Failing to make minimum payments on credit accounts is a common and costly behavior for many borrowers. Recent research from the Consumer Financial Protection Bureau suggests that, every quarter, 20 percent of consumer credit accounts are assessed a late fee. The cost of the associated late payments can be high, and tardy payments can lower consumers’ credit scores and increase interest rates on future loans.

In Does Knowing Your FICO Score Change Financial Behaviors? Evidence from a Field Experiment with Student Loan Borrowers (NBER Working Paper No. 26048), Tatiana Homonoff, Rourke O’Brien, and Abigail B. Sussman test the effect of an intervention designed to raise consumer awareness of the consequences of late payments.

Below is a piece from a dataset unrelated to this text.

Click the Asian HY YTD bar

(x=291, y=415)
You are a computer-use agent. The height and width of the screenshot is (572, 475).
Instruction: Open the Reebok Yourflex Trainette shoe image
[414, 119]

Beginning in 2015, as part of the FICO Score Open Access initiative, the student loan institution Sallie Mae began providing its borrowers with unlimited access to their FICO scores. The researchers randomly assigned over 400,000 Sallie Mae clients into a control group and three treatment groups. Consumers in the treatment groups received various forms of quarterly email reminders that they could log on to the Sallie Mae website and view their FICO scores, along with instructions for accessing the information. In the first year of the experiment, 32 percent of treatment group consumers viewed their score at least once, 8 percentage points more than those in the control group.

Using data on borrowers’ credit scores and histories, the researchers found that treatment-group consumers were 4 percent, or 0.7 percentage points, less likely than control-group consumers to have an account more than 30 days past due. The intervention also improved borrowers’ FICO scores by 0.7 points. The effects were similar across the three different treatment groupsa baseline group which received instructions on accessing scores, a second group which received instructions and information about the economic consequences of their scores, and a third group which received instructions and information about peers’ behaviors. Treatment-group borrowers who viewed their scores as a result of the intervention were 9 percentage points less likely to have a past-due account, and enjoyed an 8.2 percentage point increase in their FICO scores.

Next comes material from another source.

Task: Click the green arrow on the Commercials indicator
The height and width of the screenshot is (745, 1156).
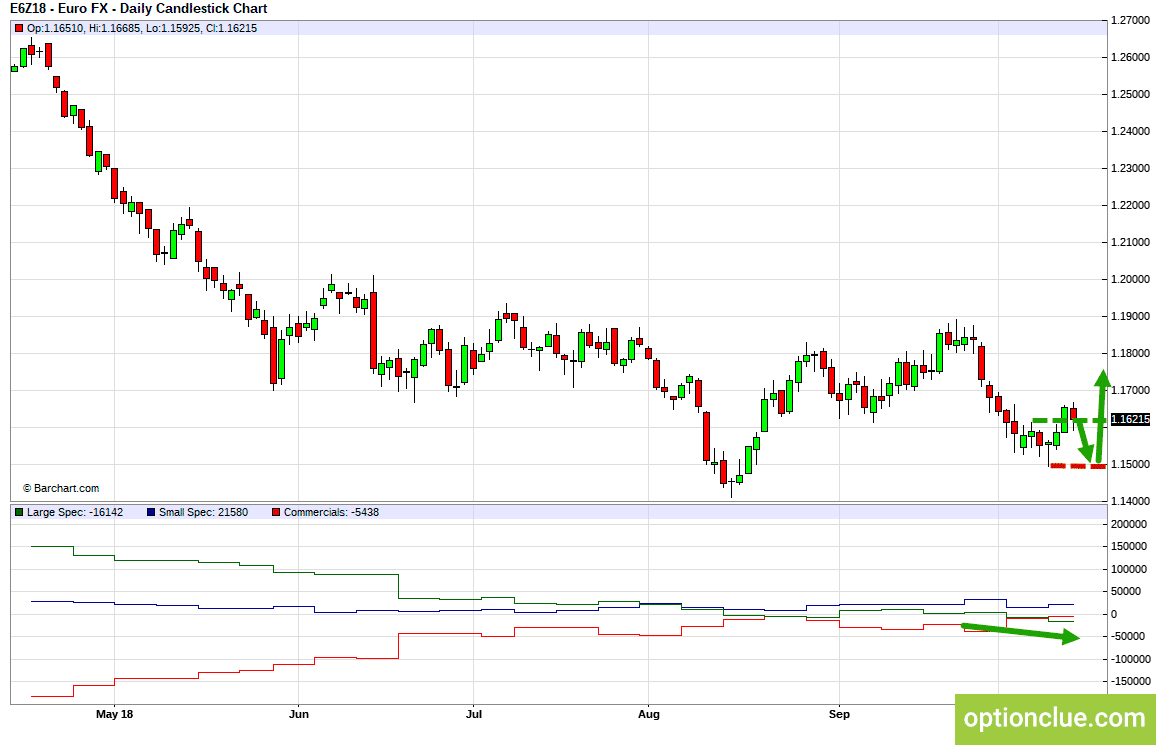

The researchers also tested the effectiveness of the intervention on a smaller group of borrowers who only received the reminders for the first three quarters of the two-year intervention. They found no statistically significant differences in outcomes between members of this group and those who received the full two years’ worth of reminders.

To shed further light on the mechanisms behind this change in payment patterns, the researchers analyzed a subset of borrowers’ responses to a survey administered one year after the intervention began. They found that treatment-group borrowers were more likely to report their FICO scores accurately and were less prone to overestimation. The researchers note that this finding “suggests the intervention may lead to behavior change, in part by allowing people to properly calibrate their creditworthiness.” They did not, however, find any effects of the intervention on more general financial knowledge. Treatment-group borrowers did not perform better on a financial literacy quiz, did not express higher levels of familiarity with FICO scores, and did not exhibit an improved ability to correctly identify any individual credit behavior as positive or negative.

“Our findings demonstrate the potential for targeted, low-cost, scalable interventions to positively impact financial decision making,” the researchers conclude.